Intervention de Vincent Ledoux

Séance en hémicycle du vendredi 23 juillet 2021 à 15h00
Respect des principes de la république — Discussion générale

Photo issue du site de l'Assemblée nationale ou de WikipediaVincent Ledoux :

Depuis plus d'un siècle, la laïcité s'est imposée comme une valeur aboutie de notre histoire républicaine, qui ne fut pas un long fleuve tranquille – ou, plus exactement, comme la forme laïque de gouvernance que la France s'est donnée à l'issue d'une longue histoire conflictuelle, pour rendre à César et à Dieu la part qui leur revient respectivement. Sécularisée, vivace et moderne, la laïcité se trouve aujourd'hui confrontée à l'intégration de l'islam dans la communauté républicaine. Inaliénables, car ayant fait la preuve de leur grande efficacité, les valeurs de la laïcité à la française doivent être respectées et confortées pour être partagées par tous.

Conforter les principes, lutter contre les séparatismes, oui ! Car les menaces qui pèsent aujourd'hui sur la laïcité et la font parfois vaciller appellent un immense travail de sensibilisation et de pédagogie pour apprendre aux jeunes générations, et toujours à nous-mêmes, que – je cite Abd al Malik – « [l]a laïcité signifie que, dans la société, nous sommes définis par notre citoyenneté, et en aucun cas par notre religion. »

La laïcité est une valeur qui doit s'enseigner. Il s'agit de transmettre les bases d'une conscience démocratique et civique, une fierté républicaine que l'on croit disparue chaque fois que l'on désespère du collectif et qui resurgit avec force quand elle se trouve menacée ou traumatisée par un événement aussi foudroyant que l'assassinat de Samuel Paty. La laïcité, son histoire, sa solution inédite, ses bienfaits, sa vertu de paix et de pacification civile et idéologique, c'est à l'école qu'elle s'apprend, se transmet, s'expérimente.

Nous approuvons donc la sensibilisation des élèves au bon usage des outils numériques et des réseaux sociaux ainsi que l'instauration d'une journée de la laïcité, que j'avais appelée de mes vœux dans une proposition de loi.

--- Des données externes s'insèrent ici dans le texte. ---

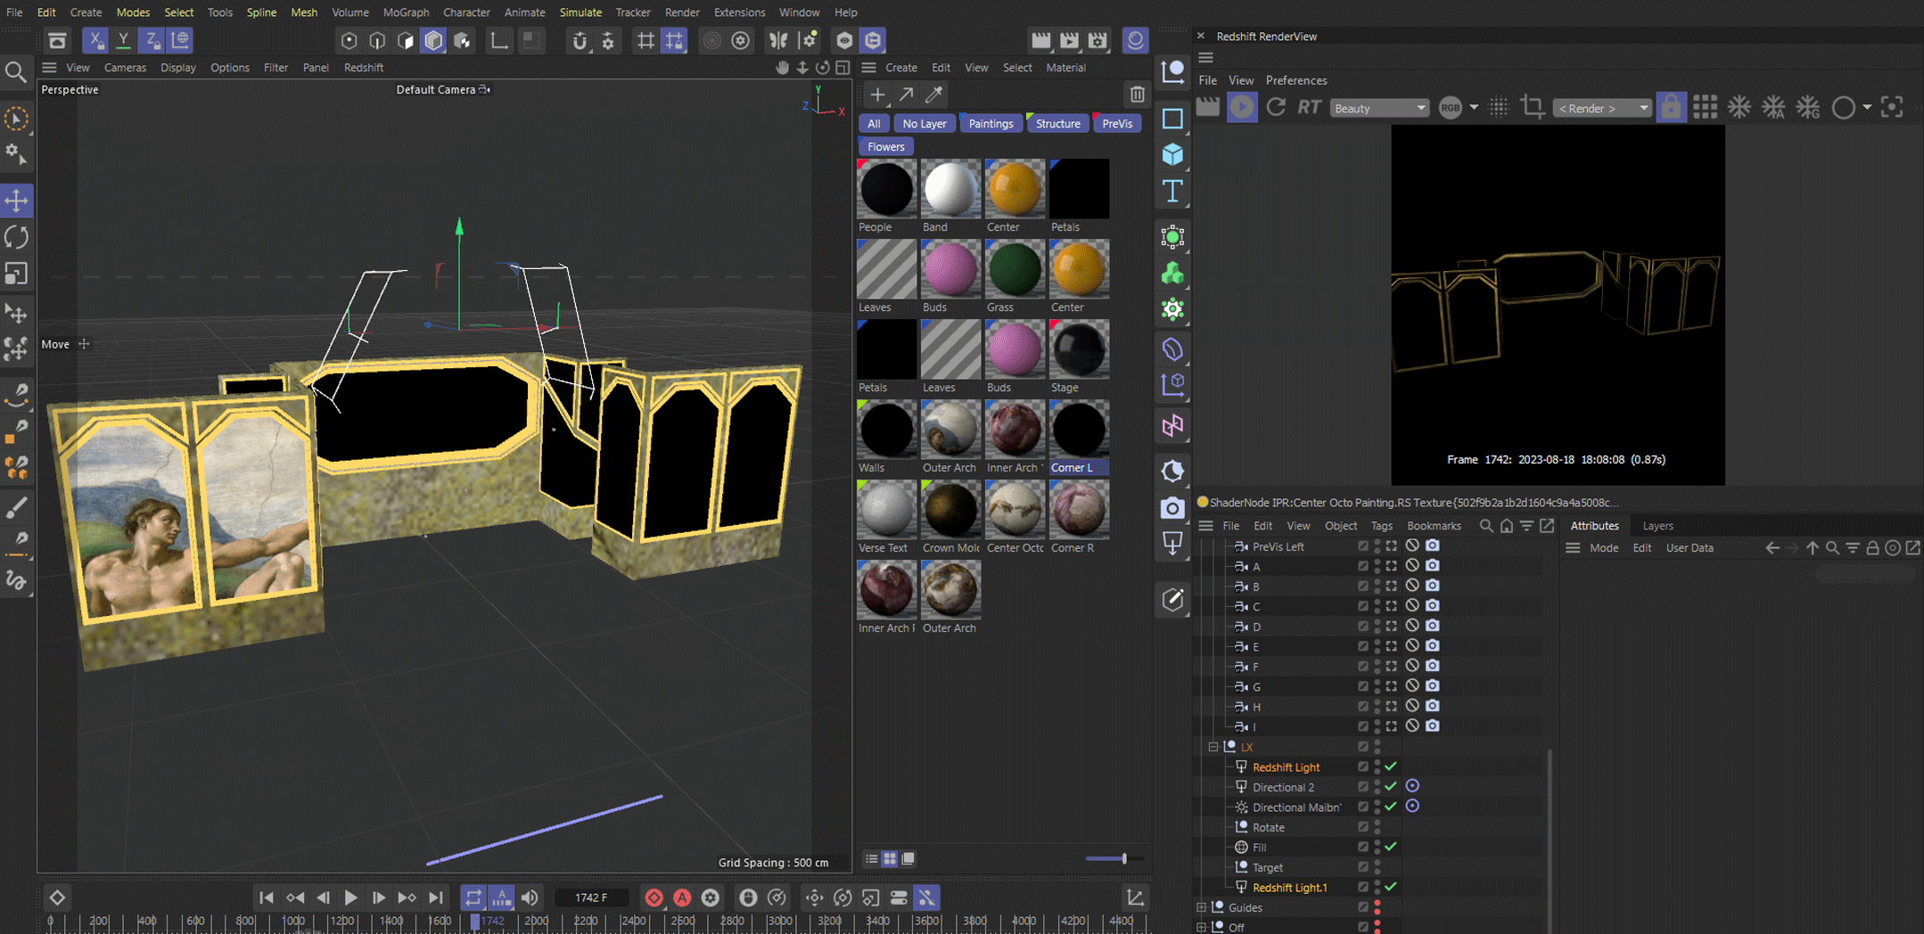The image size is (1924, 934).
Task: Delete material using trash icon
Action: [x=1137, y=94]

Nous pourrions peut-être glisser à l'oreille du ministre de l'éducation nationale, de la jeunesse et des sports l'idée de lancer un concours national de la laïcité, véritable concours scolaire qui s'appuierait sur l'enseignement de l'éducation civique, de l'histoire et de la philosophie et qui, à l'image du concours national de la résistance et de la déportation, s'inscrirait dans une démarche d'éducation à la citoyenneté et formerait une composante essentielle du parcours citoyen de l'élève. Cette journée gagnerait à être relayée par les sociétés nationales de programmes que sont France Télévisions, Radio France et France Médias Monde, sans exclure les médias de droit privé qui pourraient s'en faire librement l'écho.

Nous pourrions d'ailleurs inviter les maires de Franc et tous les responsables des collectivités territoriales à organiser, à travers leurs associations, des moments de célébration et – pourquoi pas ? – de jubilation, comme à Tourcoing ou à Halluin où j'ai pu récemment, avec le maire et les représentants de toutes les confessions religieuses locales, planter un arbre de la laïcité.

Si la laïcité peut s'apprendre à l'école, elle doit aussi se célébrer dans la cité, avec joie et dans l'espérance des potentialités de paix sociale qu'elle recèle. L'historien spécialiste de la République, Michel Winock, l'affirme : « Le combat de la laïcité est compliqué, réclame patience et pédagogie. Mais il n'est pas perdu d'avance. » Il n'est pas perdu d'avance, mes chers collègues ! Alors, menons-le résolument. La création du délit de séparatisme nous dote d'un outil qui nous permettra de sanctionner tout acte d'intimidation à l'égard d'un agent public ou de toute autre personne chargée d'une mission de service public. Nous pouvons saluer cette avancée considérable.

Jacques Chirac a dit : « Dans la France pour tous, l'État républicain, c'est aussi la laïcité. » J'ajouterai modestement que la laïcité est la plus belle parure de l'État républicain et son plus solide et nécessaire rempart. C'est la raison pour laquelle, fier d'avoir pu contribuer à l'enrichissement de ce texte, le groupe Agir ensemble votera, avec un enthousiasme résolument républicain, en sa faveur.